ラミアが死んだ後、子爵家に引き取られたこと。王立歌唱団を追放されたこと。披露会のこと。
「あなたのお歌で、地震が起きたのですか……? それは王族につらなる血筋でもないのに、魔力があったということですよね?」
「そうなのよ。不思議なこともあるものね。だけど追放された今となっては、関係ないわ。さあ、あとはこの、一番傷の深いところに取り掛かるわよ」
私が言うと、苦しそうに息をつきながら、ジェラルドがうなずいた。
「よろしく、頼む」
「ちょっと痛いけど、我慢して起き上がってね」
火で消毒した針と糸で、私は上体を起こしたジェラルドの深い切り傷を、ちくちくと縫う。
ジェラルドは目を閉じて眉間にしわを寄せたが、文句ひとつ言うわけでもなく、じっと苦痛に耐えていた。
「でもいったい、なんでこんな大きな傷を負ったの? 盗賊? この辺りには、大型の肉食獣はいないと思ったけれど」
「それは決まっているでしょう。ビスレムの仕業です。それも、大群だったのですよ」
背後からのアルヴィンの返答に、私は首を傾げる。
「ビス、レム。ええと、聞いたことはあるような。身体の半分は獣、半分は魔物の怪物、だったかしら。

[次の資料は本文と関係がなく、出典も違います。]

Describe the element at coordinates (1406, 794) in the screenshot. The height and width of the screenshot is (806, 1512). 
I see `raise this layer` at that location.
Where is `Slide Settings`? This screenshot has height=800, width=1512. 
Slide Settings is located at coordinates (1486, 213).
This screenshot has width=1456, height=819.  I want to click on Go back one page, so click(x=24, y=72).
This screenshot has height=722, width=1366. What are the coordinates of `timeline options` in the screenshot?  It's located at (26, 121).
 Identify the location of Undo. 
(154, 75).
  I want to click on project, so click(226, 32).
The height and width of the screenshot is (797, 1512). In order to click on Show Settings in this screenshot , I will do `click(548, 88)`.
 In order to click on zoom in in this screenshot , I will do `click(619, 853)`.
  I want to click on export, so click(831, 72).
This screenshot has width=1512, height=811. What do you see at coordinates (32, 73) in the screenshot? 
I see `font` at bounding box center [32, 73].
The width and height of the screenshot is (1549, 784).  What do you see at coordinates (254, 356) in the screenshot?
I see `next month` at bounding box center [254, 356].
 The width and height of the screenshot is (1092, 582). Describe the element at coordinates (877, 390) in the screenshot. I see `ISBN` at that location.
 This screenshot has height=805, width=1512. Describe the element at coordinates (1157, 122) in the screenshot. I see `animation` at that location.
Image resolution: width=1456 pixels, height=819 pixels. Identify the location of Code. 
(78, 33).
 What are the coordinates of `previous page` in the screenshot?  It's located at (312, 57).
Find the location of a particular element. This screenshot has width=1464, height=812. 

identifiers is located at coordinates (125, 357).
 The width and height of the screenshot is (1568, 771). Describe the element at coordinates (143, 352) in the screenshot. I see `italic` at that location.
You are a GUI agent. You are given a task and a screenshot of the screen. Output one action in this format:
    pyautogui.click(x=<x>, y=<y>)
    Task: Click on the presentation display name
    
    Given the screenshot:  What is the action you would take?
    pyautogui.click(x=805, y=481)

それがこの近くにいたの?」
「聞いたことはある、だと?」
治療の苦痛にじっと黙って耐えていたジェラルドが、深い青色の瞳でこちらを見た。
「そんなにも、この辺りには、ビスレムがいないのか?」
ええ、と私はうなずく。
「少なくとも見たことはないし、ダグラス王国の国内にも、いないんじゃないかしら」
「まさか、そこまでとは」
アルヴィンが、呆然としたような声を出す。
「いいですか、キャナリーさん。どの国もビスレムには、苦しめられているのです。ビスレムは田畑を荒らし、果樹や家畜を食い荒らし、人を襲うことも珍しくありません。そしてときには、群れをなして暴れるのです」
「えっ、そんなに怖いの? 熊ぐらい?」
私が言うと、そんなものではない、とジェラルドがつぶやいた。
「人の手では、倒せない。撃退できるのは、魔力を持つものだけだ。町人や農民たちは、城から配布された魔力を秘めた道具で、なんとか追い払っているが」
「ダグラス王国にビスレムの出現が少ない、被害がない、というのは、情報として知ってはいましたが。誇張されているのではと思っていました。城下町から離れたこの森にも、ビスレムは出現しないのですか?」
ええ、と私はふたりに重ねて答えた。
「まあ、うちの周りは薬草だらけだし、薬の匂いがぷんぷんするから、寄ってこなかったのかもしれないけれど。町まで薬を売りに行っても、被害の話は聞かないわ。そもそも、ビスレムって、いったいなんなのか、よくわからないんだけど」
「誰も完全には、正体を理解できていないのです」
私の疑問に、アルヴィンが説明してくれる。
「野獣のように動く、土の化け物、とでも思っていてください」
「野獣みたいな土? なんだかおっかないわね」
私は想像して、ぶるっと身震いをした。
「そしてふたりは、そのビスレムっていうやつらに、襲われたのね?」
ああ、とジェラルドがうなずく。
「ここから北へ、馬車で半日ほどの場所だが、大群とかち合ってしまった。我々の一行も、無事に逃げおおせているといいが」
あれ? と私はその言葉で、自分の勘違いに気が付いた。
どうやらふたりきりの旅行者ではなく、集団からはぐれてしまったらしい。
立派な身なりをしているから、護衛を雇った大商人の一行か、ダグラス王国の貴族に用のある、
他国の貴族の使節団だったのかもしれなかった。
まあなんでもいい。感じの悪い人でさえなければ、困ったときはお互い様だ。
私はそう考えて、ジェラルドの治療を終えると、桶を持って外の泉に、水を汲みに行った。